• _DIRECTION_
Copy the following rows verbatim, leaving every character unchanged.

• _INFORMATION GIVEN_
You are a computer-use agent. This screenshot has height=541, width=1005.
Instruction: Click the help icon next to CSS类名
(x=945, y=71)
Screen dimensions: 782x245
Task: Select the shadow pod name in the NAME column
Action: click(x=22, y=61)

• _SOLVED PROBLEM_
You are a computer-use agent. This screenshot has height=541, width=1005.
Instruction: Click the help icon next to CSS类名
(x=945, y=71)
Screen dimensions: 782x245
Task: Select the shadow pod name in the NAME column
Action: click(x=22, y=61)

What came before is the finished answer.